**Quoted passage:**
// Copyright (c) Meta Platforms, Inc. and affiliates.
// SPDX-License-Identifier: LGPL-2.1-or-later

/**
 * @file
 *
 * Generic binary search trees.
 *
 * See @ref BinarySearchTrees.
 */

#ifndef DRGN_BINARY_SEARCH_TREE_H
#define DRGN_BINARY_SEARCH_TREE_H

#include <stdbool.h>
#include <stddef.h>

#include "util.h"

/**
 * @ingroup Internals
 *
 * @defgroup BinarySearchTrees Binary search trees
 *
 * Generic binary search trees.
 *
 * This implements a self-balancing binary search tree interface. The interface
 * is generic, strongly typed (entries have a static type, not <tt>void *</tt>),
 * and doesn't have any function pointer overhead. Currently, only splay trees
 * are implemented, but this may be extended to support other variants like
 * red-black trees or AVL trees.
 *
 * Entries are allocated separately from this interface. The interface is
 * intrusive, i.e., entries must embed a @ref binary_tree_node.
 *
 * A binary search tree is defined with @ref DEFINE_BINARY_SEARCH_TREE(). Each
 * generated binary search tree interface is prefixed with a given name; the
 * interface documented here uses the example name @c binary_search_tree, which
 * could be generated with this example code:
 *
 * @code{.c}
 * typedef {
 *     ...
 *     struct binary_tree_node node;
 * } entry_type;
 * key_type entry_to_key(const entry_type *entry);
 * int cmp_func(const key_type *a, const key_type *b);
 * DEFINE_BINARY_SEARCH_TREE(binary_search_tree, entry_type, node, entry_to_key,
 *                           cmp_func, splay)
 * @endcode
 *
 * @sa HashTables
 *
 * @{
 */

#ifdef DOXYGEN
/**
 * @struct binary_search_tree
 *
 * Binary search tree instance.
 *
 * There are no requirements on how this is allocated; it may be global, on the
 * stack, allocated by @c malloc(), embedded in another structure, etc.
 */
struct binary_search_tree;

/**
 * Binary search tree iterator.
 *
 * Several functions return an iterator or take one as an argument. This
 * iterator has a reference to an entry, which can be @c NULL to indicate that
 * there is no such entry. It may also contain private bookkeeping which should
 * not be used.

**Dataset rows:**
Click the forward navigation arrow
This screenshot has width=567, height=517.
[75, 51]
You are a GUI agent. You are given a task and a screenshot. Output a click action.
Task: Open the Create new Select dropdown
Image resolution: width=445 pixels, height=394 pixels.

**Prompt 1:** From the binary search tree header, output the passage that begins at the words "#ifdef DOXYGEN" and stops after "another structure, etc.".
**Prompt 2:** Name every file that the binary search tree header pulls in with an #include line.
The items are material of their own, apart from the binary search tree header.

**Expected answer 1:**
#ifdef DOXYGEN
/**
 * @struct binary_search_tree
 *
 * Binary search tree instance.
 *
 * There are no requirements on how this is allocated; it may be global, on the
 * stack, allocated by @c malloc(), embedded in another structure, etc.

**Expected answer 2:**
stdbool.h
stddef.h
util.h